The same procedure can be used to determine the DC beta of the transistor at point Q:
$$\beta_{dc} = \frac{I_{C}}{I_{B}} = \frac{5 , \text{mA}}{30 , \mu A} = \frac{0.005 , \text{A}}{0.00003 , \text{A}} = 167$$
Note that the AC and DC beta values of this amplifier are similar. These values should be similar within the normal operating range of the transistor.

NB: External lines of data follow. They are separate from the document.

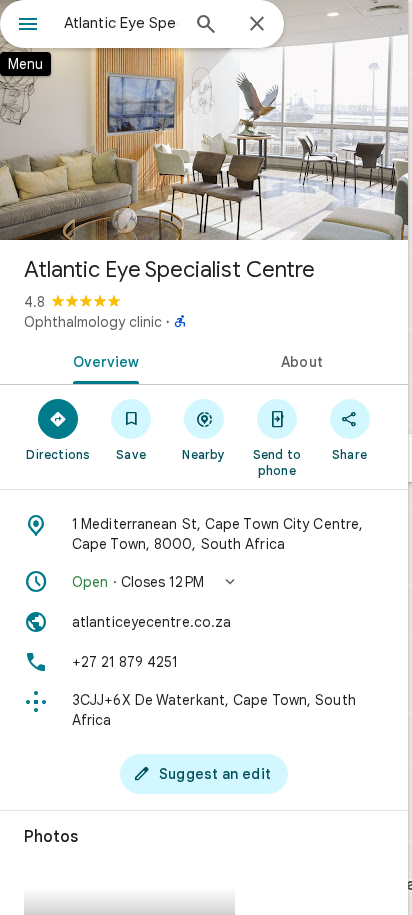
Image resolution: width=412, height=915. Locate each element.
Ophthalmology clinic (93, 322)
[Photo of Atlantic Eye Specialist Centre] (204, 120)
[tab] (102, 360)
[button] (204, 582)
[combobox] (121, 23)
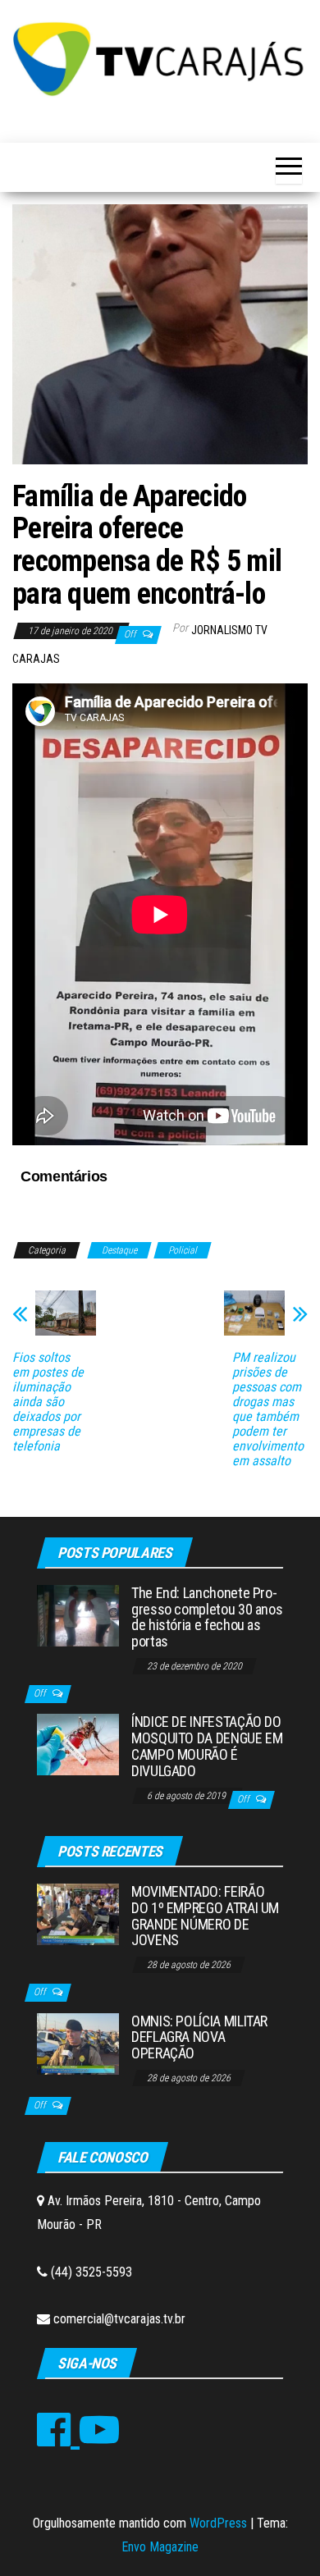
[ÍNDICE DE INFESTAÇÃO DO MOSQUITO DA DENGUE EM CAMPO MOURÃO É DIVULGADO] (78, 1744)
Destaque (119, 1250)
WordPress (218, 2523)
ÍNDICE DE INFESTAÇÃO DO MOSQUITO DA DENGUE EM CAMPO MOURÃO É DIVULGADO (206, 1746)
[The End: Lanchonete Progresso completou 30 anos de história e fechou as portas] (78, 1615)
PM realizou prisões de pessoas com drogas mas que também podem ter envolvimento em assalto (268, 1409)
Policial (182, 1250)
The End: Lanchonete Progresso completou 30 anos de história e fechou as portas (206, 1617)
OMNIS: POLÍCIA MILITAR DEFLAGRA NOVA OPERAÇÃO (199, 2037)
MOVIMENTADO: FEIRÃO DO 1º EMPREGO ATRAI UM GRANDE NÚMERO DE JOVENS (205, 1915)
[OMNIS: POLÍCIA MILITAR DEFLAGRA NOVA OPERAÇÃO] (78, 2042)
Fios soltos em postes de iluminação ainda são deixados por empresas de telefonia (48, 1402)
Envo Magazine (160, 2547)
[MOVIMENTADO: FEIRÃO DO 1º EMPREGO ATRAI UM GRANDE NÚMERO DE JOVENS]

Projecting points P, Q, and N downward from the load line shows how $V_{CE}$ changes with $I_{B}$. The value of $V_{CE}$ is indicated as $\Delta V_{CE}$. Note that an increase in $I_{B}$ causes a decrease in the value of $V_{CE}$. A decrease in $I_{B}$ causes $V_{CE}$ to increase. This shows that $I_{B}$ and $V_{CE}$ are 180$^{\circ}$ out of phase. The difference in $V_{CE}$ at any point appears across $R_{L}$.
The AC voltage gain of the amplifier can be determined from the dynamic load line. Remember that a 0.1-V peak-to-peak input caused a change of 20-$\mu$A peak-to-peak in the $I_{B}$ signal. The AC voltage gain can be determined by dividing $\Delta V_{CE}$ by $\Delta V_{B}$. The $\Delta V_{B}$ value is 0.1-V peak-to-peak. Using the $\Delta V_{CE}$ value from the graph and $\Delta V_{B}$, determine the AC voltage gain of the amplifier circuit ($\Delta V_{CE} = 11 – 7.5 , \text{V} = 3.5 , \text{V}$):
$$A_{V(ac)} = \frac{\Delta V_{CE}}{\Delta V_{B}} = \frac{3.5 , \text{V}{pp}}{0.1 , \text{V}{pp}} = 35$$
Key Takeaways
Transistor load line analysis serves as a critical tool in understanding both the static and dynamic behaviors of amplifier circuits. By employing graphic methods to develop load lines and characteristic curves, engineers can predict circuit responses and optimize designs for specific applications. The ability to visualize static states—through the establishment of the Q point—and dynamic changes—by considering variations in input signals—enables a comprehensive understanding of performance characteristics such as linearity, gain, and distortion.